Booking difficulty is rated Easy. Elite does not require weeks of advance planning the way reservation-only tasting menu restaurants do. Walk-in availability is plausible, particularly on weeknights, though calling ahead is always worth the effort for groups. The 6 pm to 1 am window gives you real flexibility on timing. There is no dress code on record. Expect a casual room where the focus is squarely on the food.
For broader dining planning in the area, see our full Monterey Park restaurants guide. If you are spending more time in the neighborhood, our Monterey Park hotels guide, bars guide, wineries guide, and experiences guide cover the rest.
Quick reference: Open daily 6 pm–1 am. Easy to book. No dress code on record. Leading visited weekday evenings between 7–9 pm.
See the comparison section below for how Elite sits against Mama Lu's Dumpling House, NBC Seafood Restaurant, and iWagyu ATS BBQ.
| Venue | Cuisine | Price | Booking Difficulty |
|---|---|---|---|
| Elite | Chinese | Easy | |
| Mama Lu’s Dumpling House | Dumpling | Unknown | |
| NBC Seafood Restaurant | Unknown | ||
| iWagyu ATS BBQ | Unknown |
A quick look at how Elite measures up.
Elite is an OAD-ranked Chinese restaurant (Casual North America #144 in 2024, up from #109 in 2023) operating out of the San Gabriel Valley, one of the most competitive Chinese restaurant districts in the country. Booking is easy — no weeks-out reservation grind required. It runs late, 6 pm to 1 am every day, which makes it a reliable option when most comparable venues have already closed. Come with an appetite and a group; Chinese restaurants at this tier reward table-sharing.
Elite is dinner-only — doors open at 6 pm seven days a week and close at 1 am, so lunch is not an option. For dinner, weekday evenings between 7 pm and 9 pm give you the best window: less volume than weekends and a kitchen that has settled into service. Weekend nights get busier and the late-night crowd shifts the energy.

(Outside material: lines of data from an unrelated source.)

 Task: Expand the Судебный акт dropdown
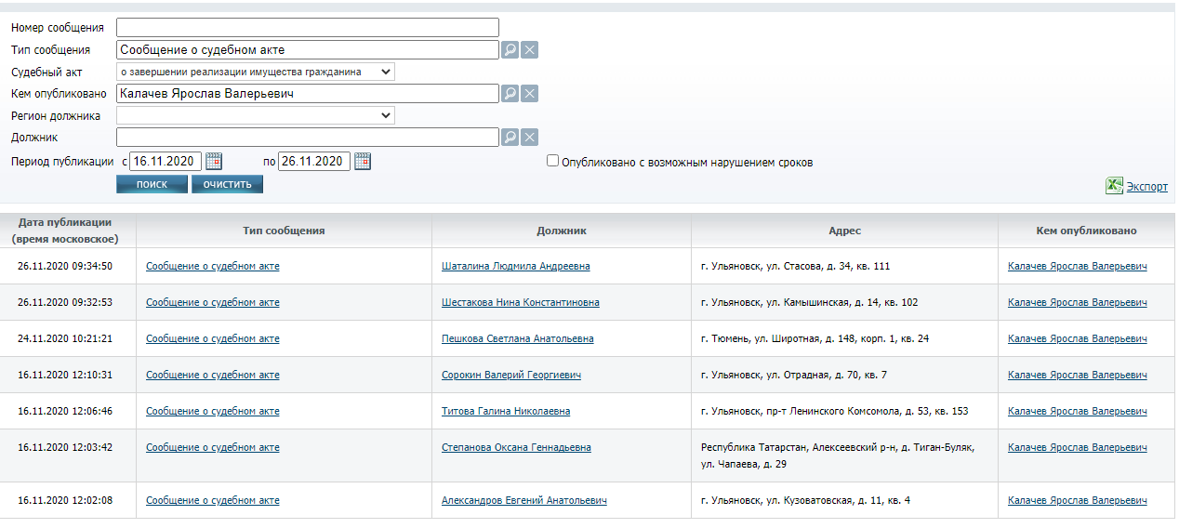[256, 72]
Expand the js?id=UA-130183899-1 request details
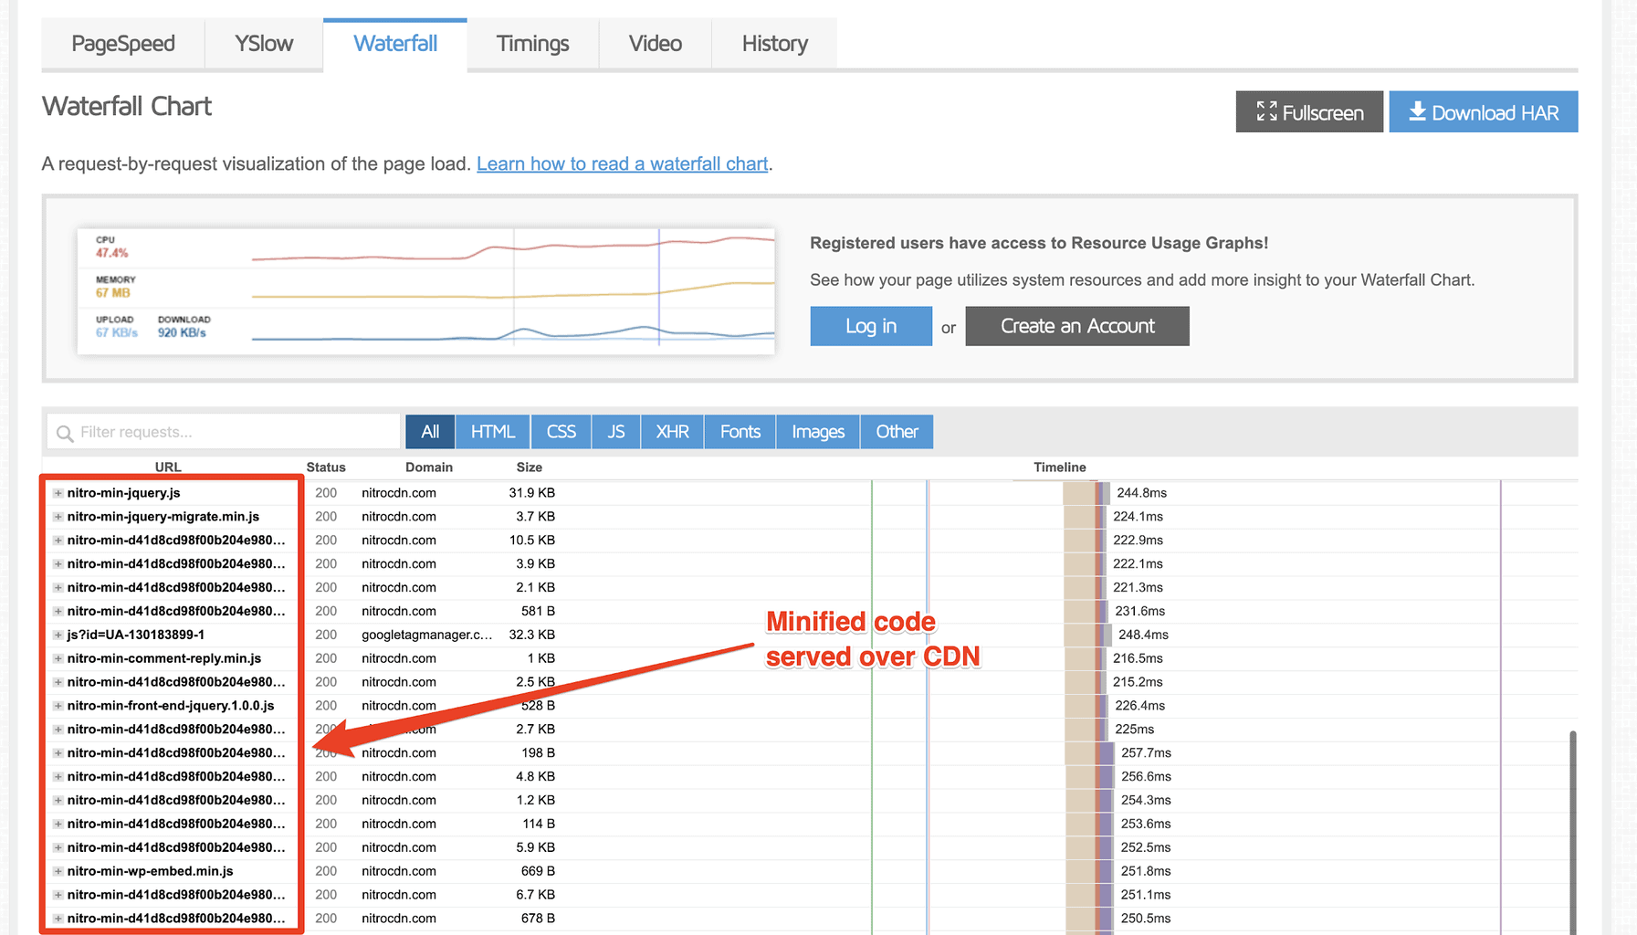1637x935 pixels. [58, 635]
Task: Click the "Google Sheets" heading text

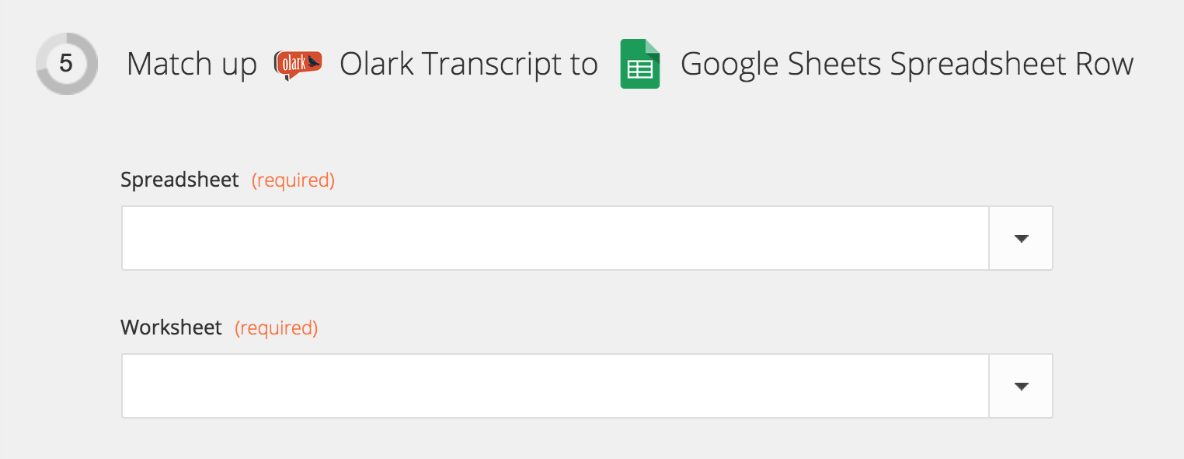Action: click(781, 65)
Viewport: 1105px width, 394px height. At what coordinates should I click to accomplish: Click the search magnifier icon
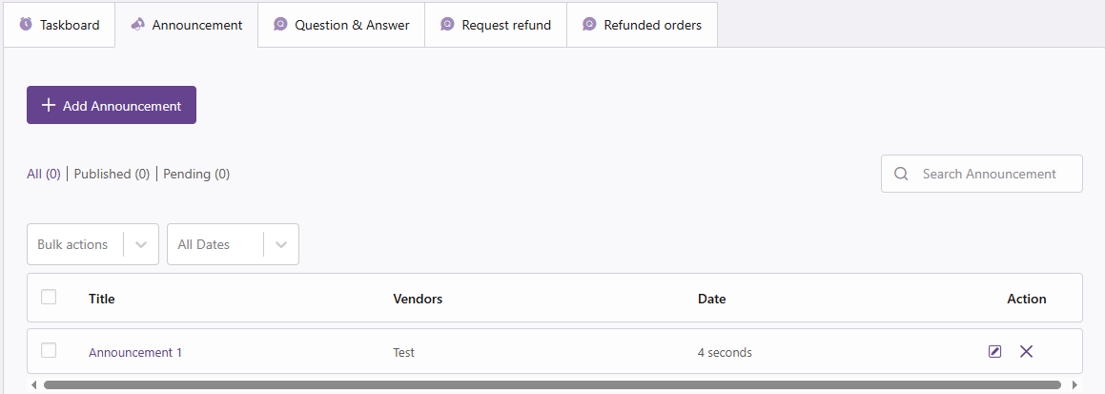pyautogui.click(x=901, y=174)
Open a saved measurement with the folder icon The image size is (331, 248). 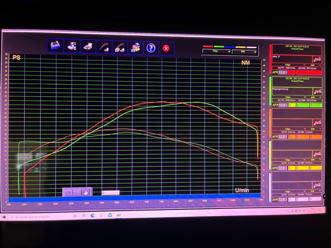point(55,46)
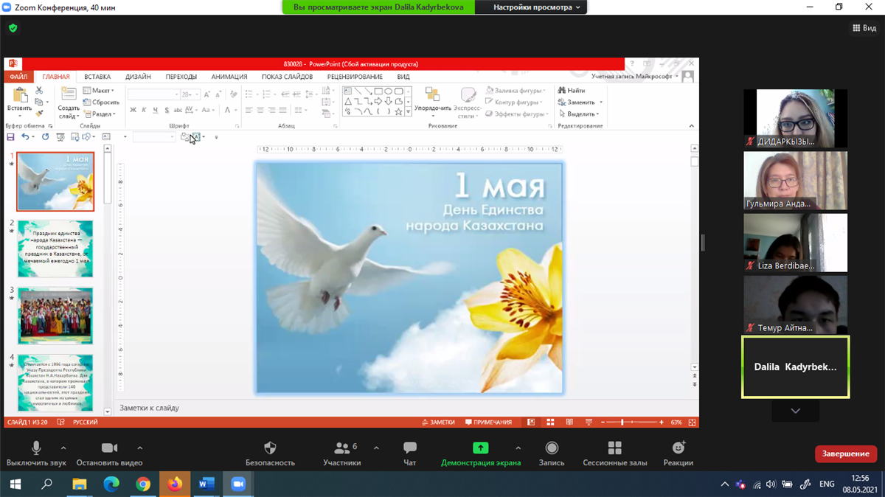
Task: Click the green Демонстрация экрана share icon
Action: click(x=480, y=448)
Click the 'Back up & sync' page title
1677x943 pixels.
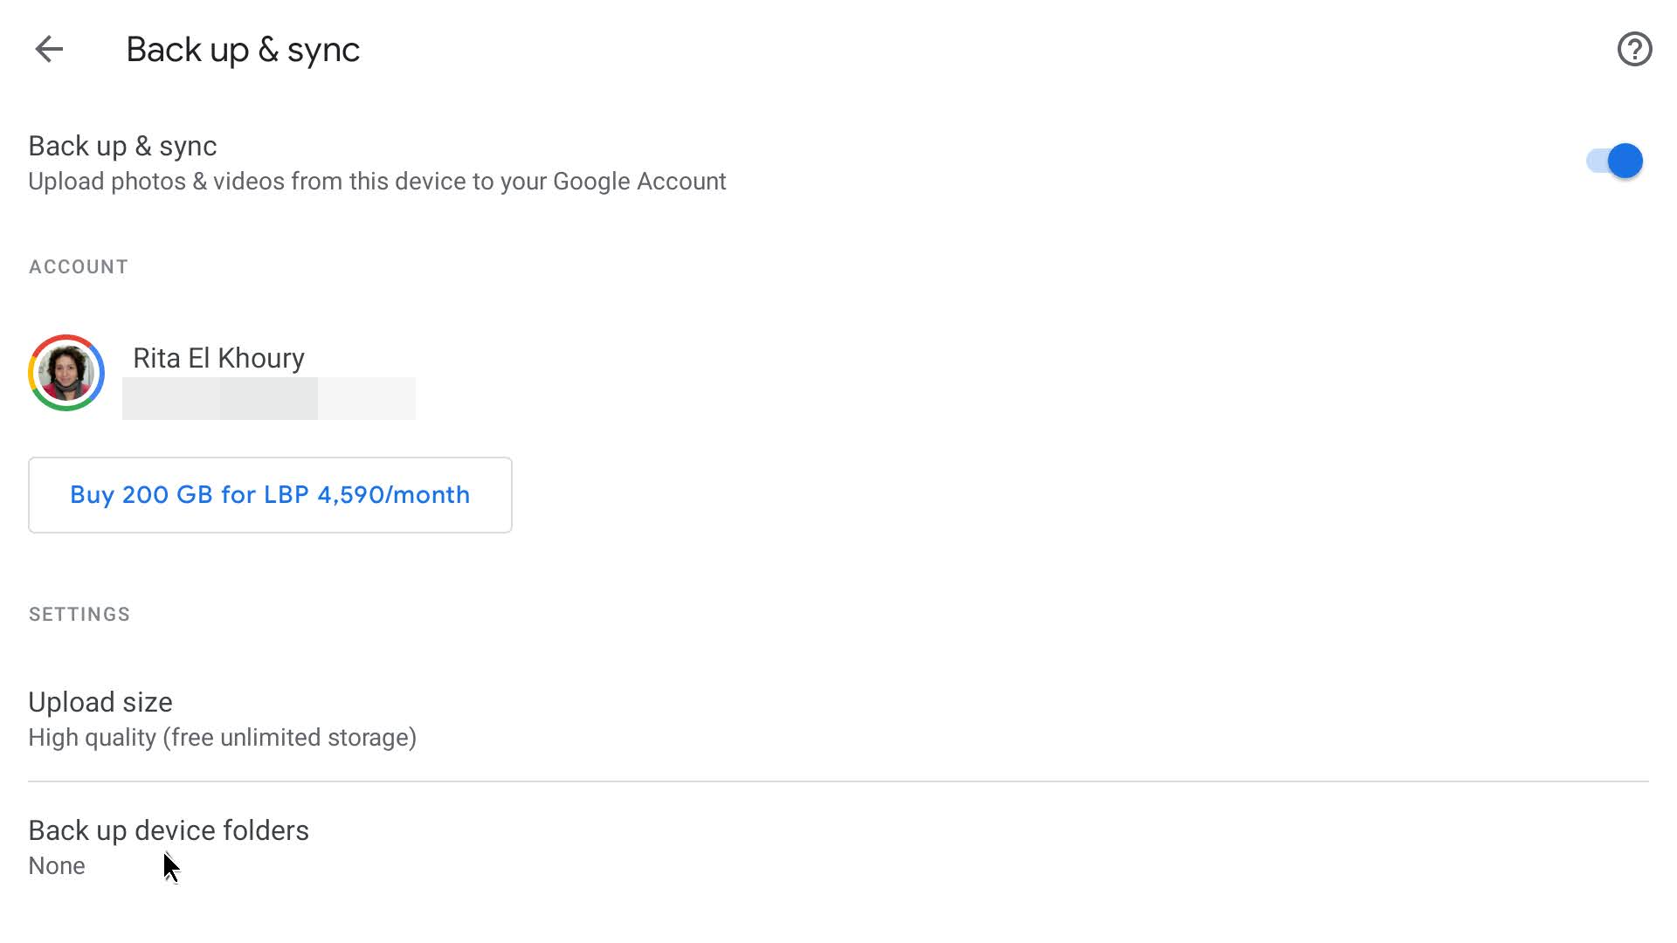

Specific menu details are not on record here, so ordering specifics can change. What the OAD rankings do confirm is that this is a credible Chinese kitchen in a neighbourhood where the bar is high. Ask staff for the kitchen's current strengths when you arrive — in Monterey Park's Chinese restaurant category, rotating specials and off-menu recommendations are a common feature of how these rooms operate. Check the venue's official channels for the latest details.
Mama Lu's Dumpling House and NBC Seafood Restaurant are both operating in the same San Gabriel Valley corridor and serve different formats. Mama Lu's is the go-to for dumpling-focused ordering at casual price points; NBC Seafood is the better call for dim sum or large-group Cantonese banquet dining. iWagyu ATS BBQ takes the category in a different direction entirely — Japanese-influenced BBQ rather than Chinese — so it's a different night out rather than a direct substitute.
It works for a special occasion if your group's idea of celebration is serious food rather than ceremony. Elite does not have confirmed private dining, dress code requirements, or prix-fixe formats on record, so it reads as a come-as-you-are room that earns its credibility through the food and its OAD ranking rather than through staging. For occasions where the room and service ritual matter as much as the plate, a Michelin-listed venue in the wider LA area may be a better fit.